### Source text
BEGIN

A demand of a right; sometimes
used of the legal right
asserted, as a creditor's claim
to be paid the amount due him,
sometimes of the amount alleged
to be due. In both these senses
the term is commonly employed in
bankruptcy and other creditors'
proceedings against an insolvent
debtor, and in the
administration of the estates of
deceased persons.
In all such cases the claim must
be proved i.e. verified by oath,
in order to share in the
distribution of the assets; the
duty of the trustee in the
former case and of the executor
or administrator in the latter,
being limited to the payment of
duly authenticated claims
against the estate.
At the common law, a claim was a
formal assertion of title to or
of interest in property, real or
personal, which was in the
possession of another. It was
not a mere protest against an
unlawful seisin or detainer of
property, but was a recognized
process for preserving the
rights of the claimant against
extinction by reason of lapse of
time or other cause. It had,
therefore, much of the effect of
an actual entry upon land, and
was available to one who, by
reason of his interest being a
future and not a present one (as
a remainder or reversion), was
not entitled to make an
immediate entry; or, as Coke
explains, "when a person dares
not make an entry on land for
fear of being beaten or other
injury, he may approach as near
as he can to land and claim the
same, and that shall be
sufficient to vest the seisin in
him." In other cases, however,
in which the claimant's right
depended on possession, it seems
to have been considered that, to
make a claim to an estate
effective, there must be an
actual entry into some part of
the lands claimed.
Continual claim was the process
whereby one who had been
disseised of lands prevented his
claim from lapsing by reason of
the death of his disseisor, and
the transmission of the lands to
the latter's heir by descent. In
order to avoid this consequence,
it was necessary to make claim
within a year and a day of the
disseisor's death, and, to
insure this, to repeat the
formality continually within
that interval until the descent
took place.

END

### Raw data
BEGIN

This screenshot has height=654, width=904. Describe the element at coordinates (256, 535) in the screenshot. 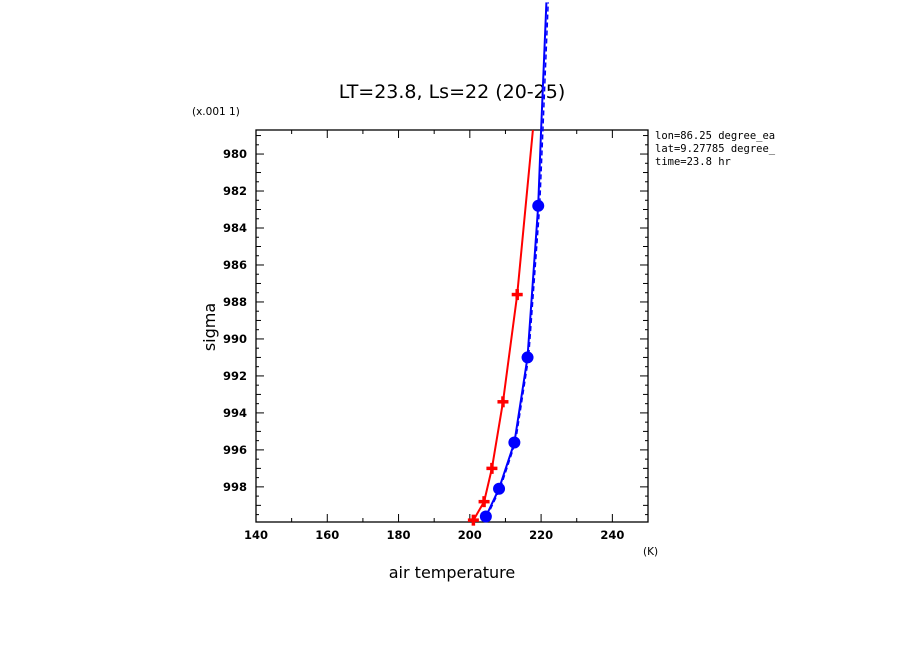

I see `x-tick-label: 140` at that location. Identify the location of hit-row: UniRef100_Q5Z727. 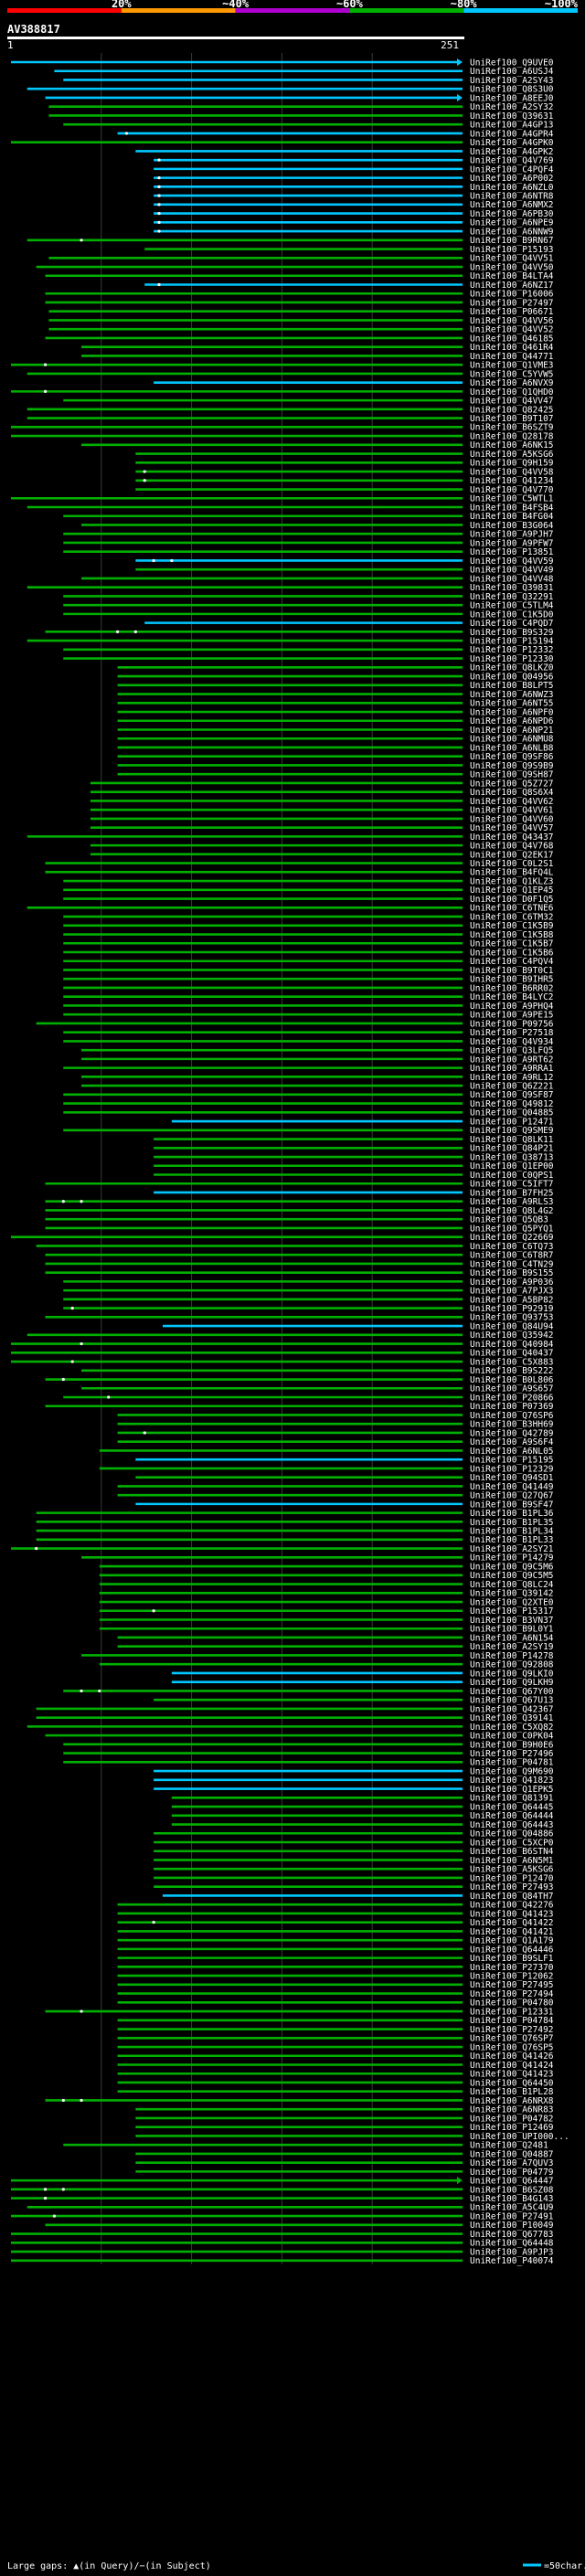
(322, 784).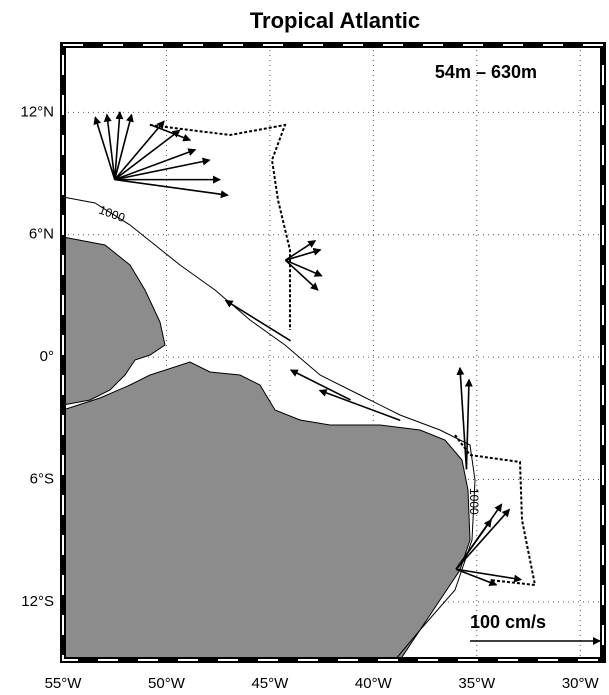 The height and width of the screenshot is (695, 609). What do you see at coordinates (270, 684) in the screenshot?
I see `x-tick-label: 45°W` at bounding box center [270, 684].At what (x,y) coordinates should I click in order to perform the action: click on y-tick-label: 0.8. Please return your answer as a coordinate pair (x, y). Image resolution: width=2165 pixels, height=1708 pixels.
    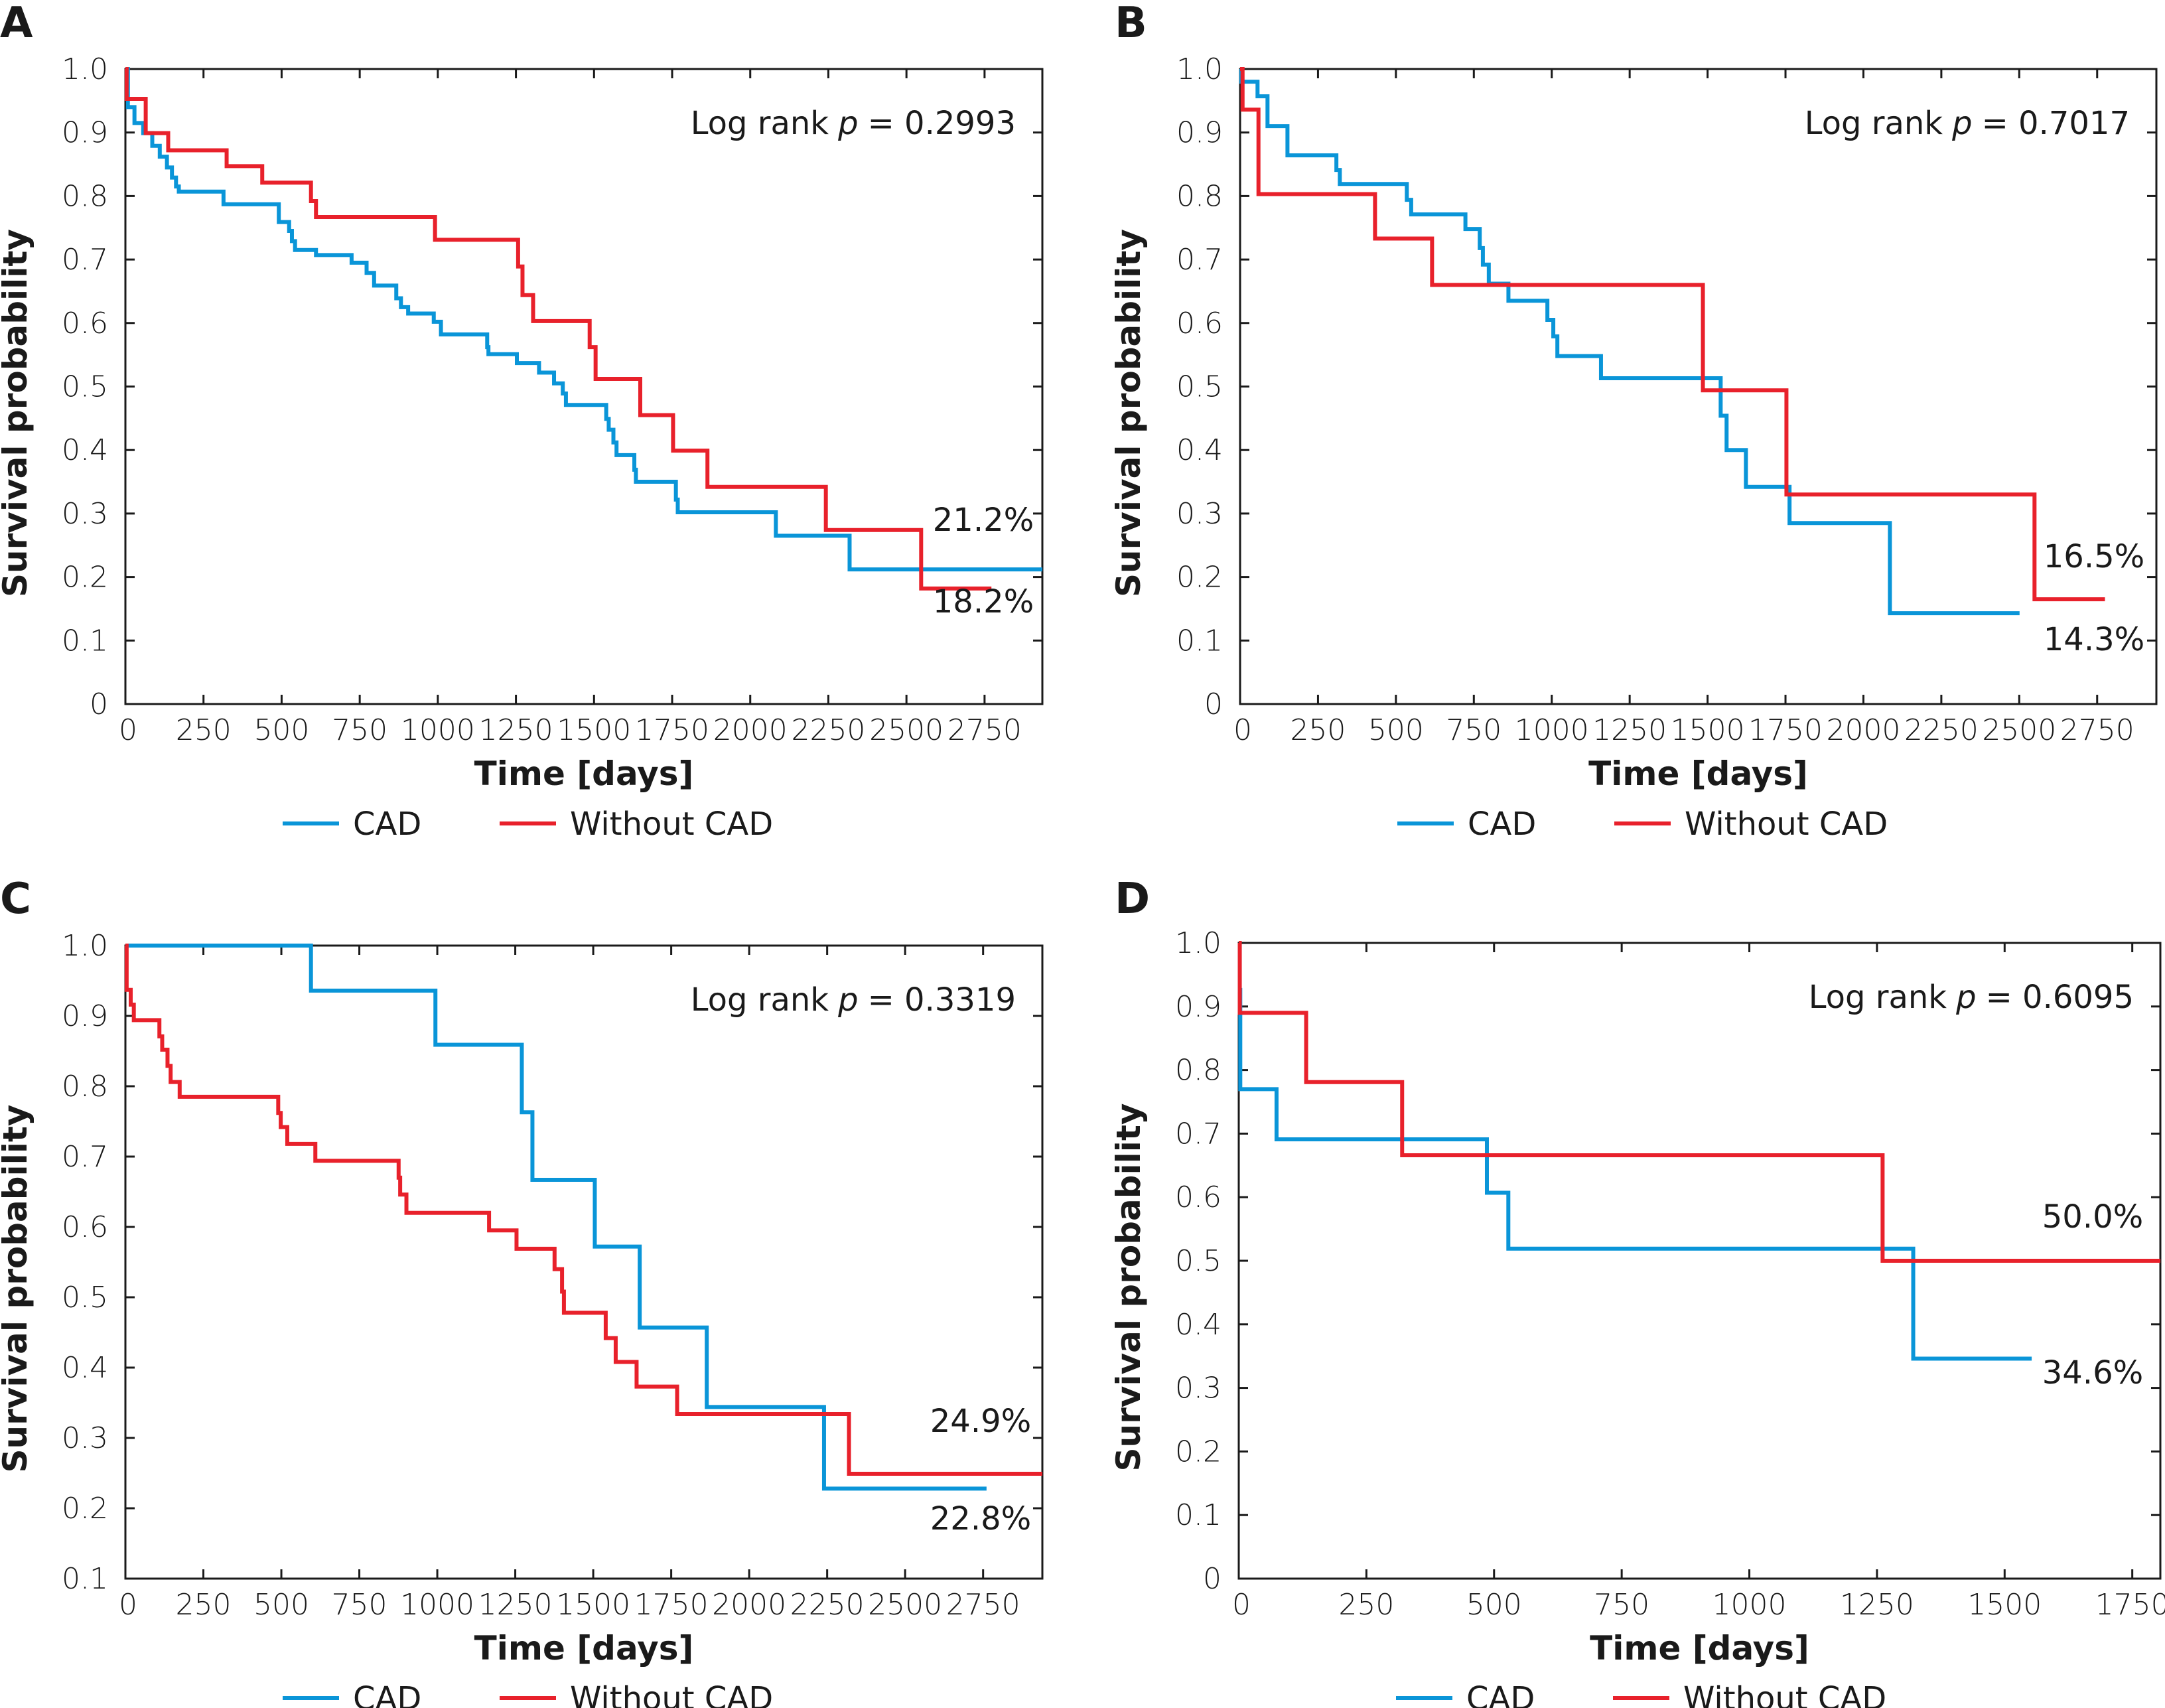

END

### Exercise
Reproduce the entire text on the legal meaning of a claim, word for word.

### The completed task
A demand of a right; sometimes
used of the legal right
asserted, as a creditor's claim
to be paid the amount due him,
sometimes of the amount alleged
to be due. In both these senses
the term is commonly employed in
bankruptcy and other creditors'
proceedings against an insolvent
debtor, and in the
administration of the estates of
deceased persons.
In all such cases the claim must
be proved i.e. verified by oath,
in order to share in the
distribution of the assets; the
duty of the trustee in the
former case and of the executor
or administrator in the latter,
being limited to the payment of
duly authenticated claims
against the estate.
At the common law, a claim was a
formal assertion of title to or
of interest in property, real or
personal, which was in the
possession of another. It was
not a mere protest against an
unlawful seisin or detainer of
property, but was a recognized
process for preserving the
rights of the claimant against
extinction by reason of lapse of
time or other cause. It had,
therefore, much of the effect of
an actual entry upon land, and
was available to one who, by
reason of his interest being a
future and not a present one (as
a remainder or reversion), was
not entitled to make an
immediate entry; or, as Coke
explains, "when a person dares
not make an entry on land for
fear of being beaten or other
injury, he may approach as near
as he can to land and claim the
same, and that shall be
sufficient to vest the seisin in
him." In other cases, however,
in which the claimant's right
depended on possession, it seems
to have been considered that, to
make a claim to an estate
effective, there must be an
actual entry into some part of
the lands claimed.
Continual claim was the process
whereby one who had been
disseised of lands prevented his
claim from lapsing by reason of
the death of his disseisor, and
the transmission of the lands to
the latter's heir by descent. In
order to avoid this consequence,
it was necessary to make claim
within a year and a day of the
disseisor's death, and, to
insure this, to repeat the
formality continually within
that interval until the descent
took place.